Коронер взглянул на мистера Горвица и спросил:
— Есть ли у вас вопросы к свидетелю?
— С вашего разрешения, сэр, — ответил тот, поднялся с места и продолжил, глядя в свои записи: — Вы упомянули некие пятна крови на этом ноже. Но мы слышали, что в умывальнике была обнаружена вода, смешанная с кровью, и вполне разумно предположить, что убийца вымыл руки и отмыл нож. Но если он смыл кровь с ножа, откуда на лезвии пятна?
— По-видимому, он вымыл только руки.
— Разве это не странно?
— Нет, я так не считаю.
— Вы говорили, что борьбы не было и что смерть наступила практически мгновенно, но при этом жертва все же вырвала прядь волос у убийцы. Не противоречат ли друг другу эти два факта?
— Нет. Жертва, видимо, схватила убийцу за волосы в момент предсмертных конвульсий. В любом случае волосы находились в руке убитой женщины, и в этом нет никаких сомнений.

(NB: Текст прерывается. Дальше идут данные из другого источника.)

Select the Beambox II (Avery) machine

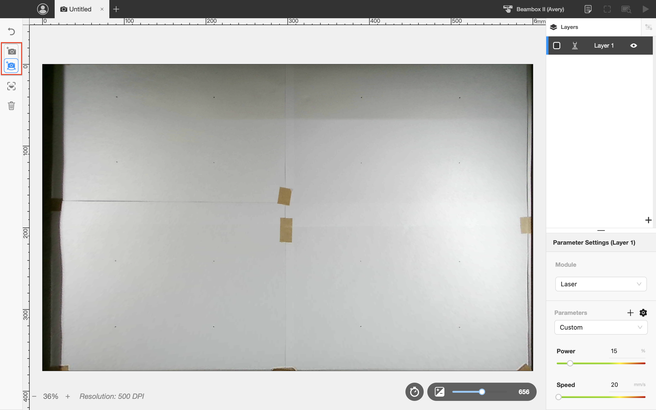point(533,9)
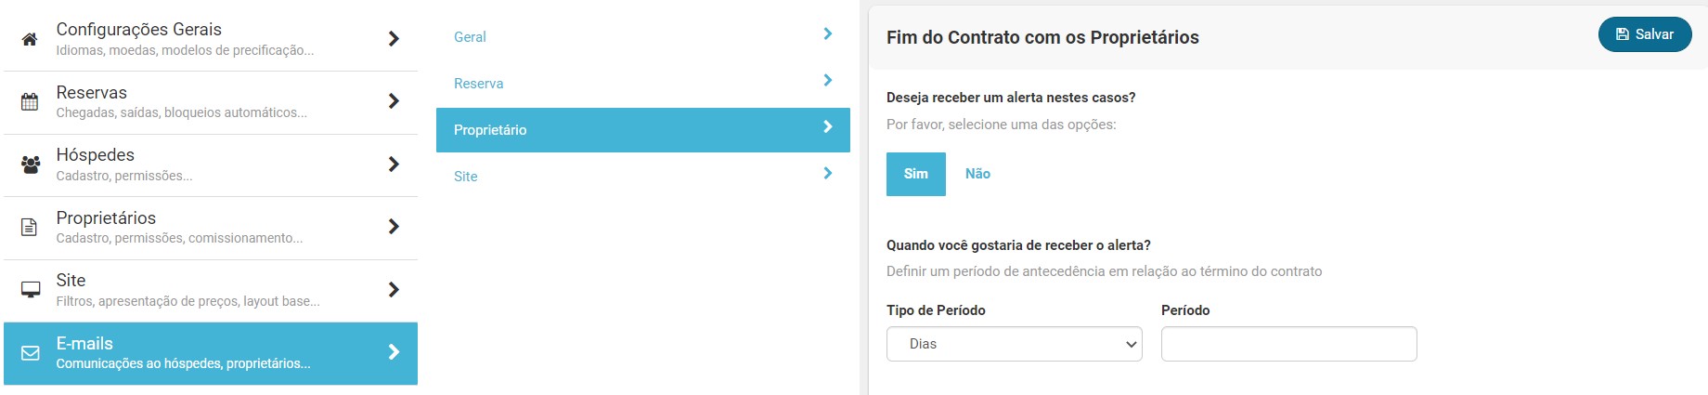This screenshot has width=1708, height=395.
Task: Click the chevron arrow on Proprietário submenu
Action: coord(827,127)
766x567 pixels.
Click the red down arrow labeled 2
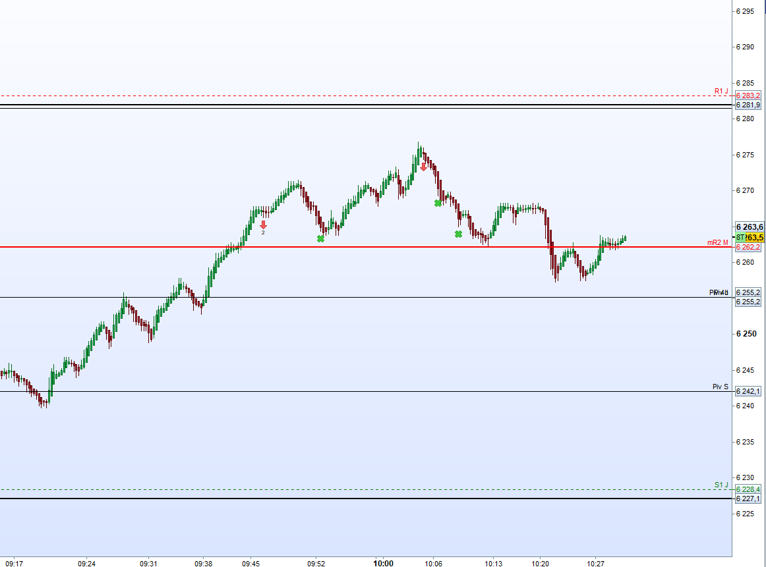pyautogui.click(x=263, y=225)
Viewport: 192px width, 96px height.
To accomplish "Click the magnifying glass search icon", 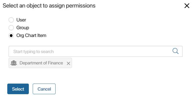I will click(175, 51).
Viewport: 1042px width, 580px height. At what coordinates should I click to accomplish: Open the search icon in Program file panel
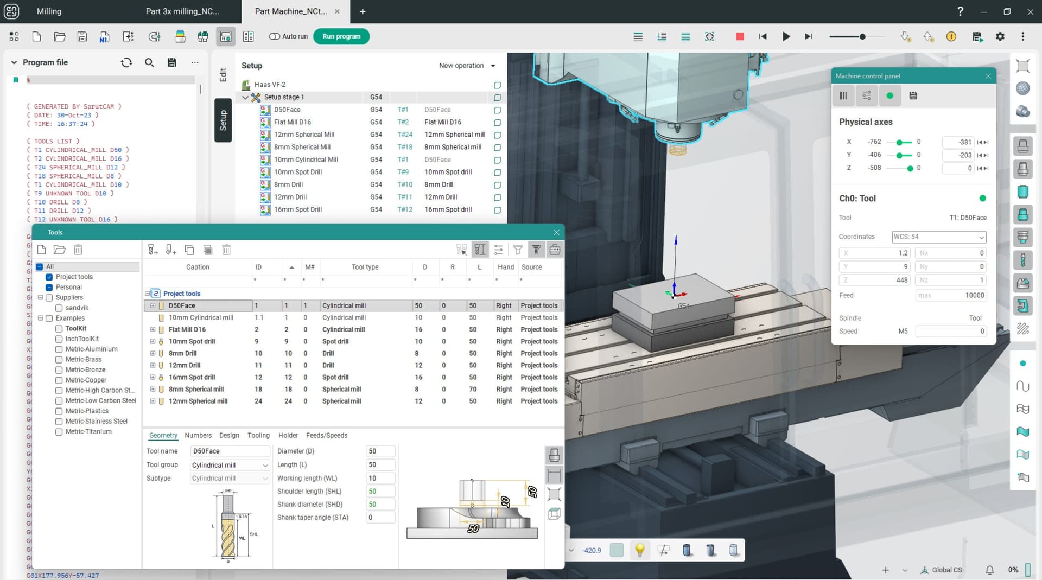pos(149,63)
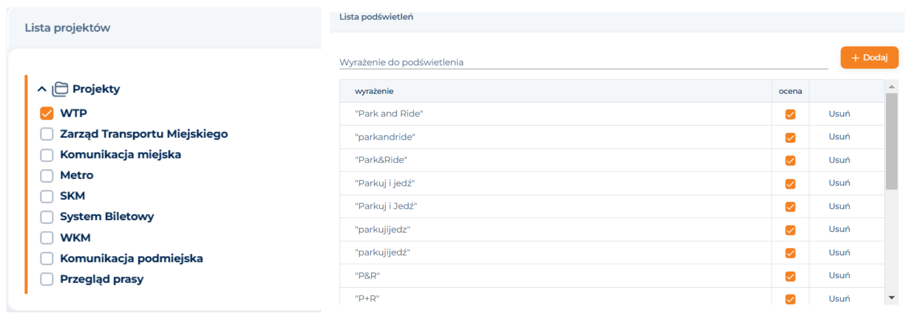
Task: Focus the Wyrażenie do podświetlenia field
Action: click(x=583, y=62)
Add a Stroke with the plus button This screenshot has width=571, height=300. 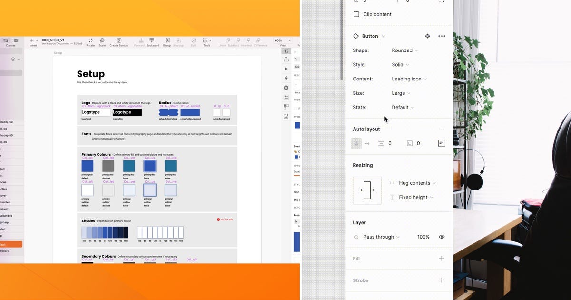[442, 280]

— Можно ли с абсолютной точностью установить, кому принадлежат те или иные человеческие волосы?
— С абсолютной точностью — нет. Но эти волосы весьма необычны.
Адвокат сел, и вызвали доктора Гарта, который лишь кратко подтвердил показания своего начальника; после этого коронер объявил:
— Джентльмены! Следующий свидетель — доктор Торндайк, который оказался на месте преступления по чистой случайности, но тем не менее осмотрел его первым. Кроме этого, он провел осмотр тела и, несомненно, сможет пролить некоторый свет на это ужасное преступление.
Торндайк принес присягу и поставил на стол ящичек с кожаной ручкой. В ответ на вопрос коронера он сообщил, что преподает судебную медицину в госпитале Св. Маргариты, и кратко объяснил, каким образом оказался причастным к делу. Тут председатель жюри прервал его и попросил, чтобы он высказался по поводу волос и ножа, поскольку это ключевые моменты дела, — и Торндайку тут же передали и то, и другое.
— Как вы считаете, принадлежат ли волосы из пакета А и пакета Б одному и тому же лицу?
— Несомненно.
— Не могли бы вы осмотреть нож и сказать нам, можно ли им нанести такую рану?
Торндайк пристально изучил лезвие и вернул нож коронеру.
— Можно, — ответил он, — но я более чем уверен, что рану нанесли не им.
— Вы можете объяснить, как вы пришли к столь решительным выводам?
— Думаю, — сказал Торндайк, — будет лучше, если я изложу все в строгом порядке.
Коронер утвердительно кивнул, и мой друг продолжил:
— Я не буду злоупотреблять вашим вниманием и повторять то, что уже известно. Сержант Бейтс подробно описал место преступления, и мне к его показаниям добавить нечего. Описание тела, данное доктором Дэвидсоном, также вполне исчерпывающее: женщина была мертва уже около десяти часов, рана, без сомнения, оказалась смертельной, а нанесена она именно так, как описал доктор. Смерть, очевидно, наступила мгновенно, и я готов утверждать, что жертва даже не успела очнуться ото сна.
— Но, — возразил коронер, — в руке погибшая держала прядь волос.
— Эти волосы, — отвечал Торндайк, — не волосы убийцы. Их положили в руку жертвы с очевидной целью; а тот факт, что убийца принес их с собой, говорит о следующем: преступление было заранее спланировано, а преступник вхож в дом и знаком с его обитателями.
Услышав это заявление Торндайка, все — и коронер, и присяжные, и зрители — раскрыли рты от изумления и уставились на него. Воцарилась необыкновенная тишина, которую прервал дикий истерический смех миссис Гольдштейн, после чего коронер задал вопрос:
— Почему вы считаете, что волосы в руке убитой не принадлежали убийце?
— Это очевидный вывод. Цвет волос слишком заметный, что меня сразу и насторожило.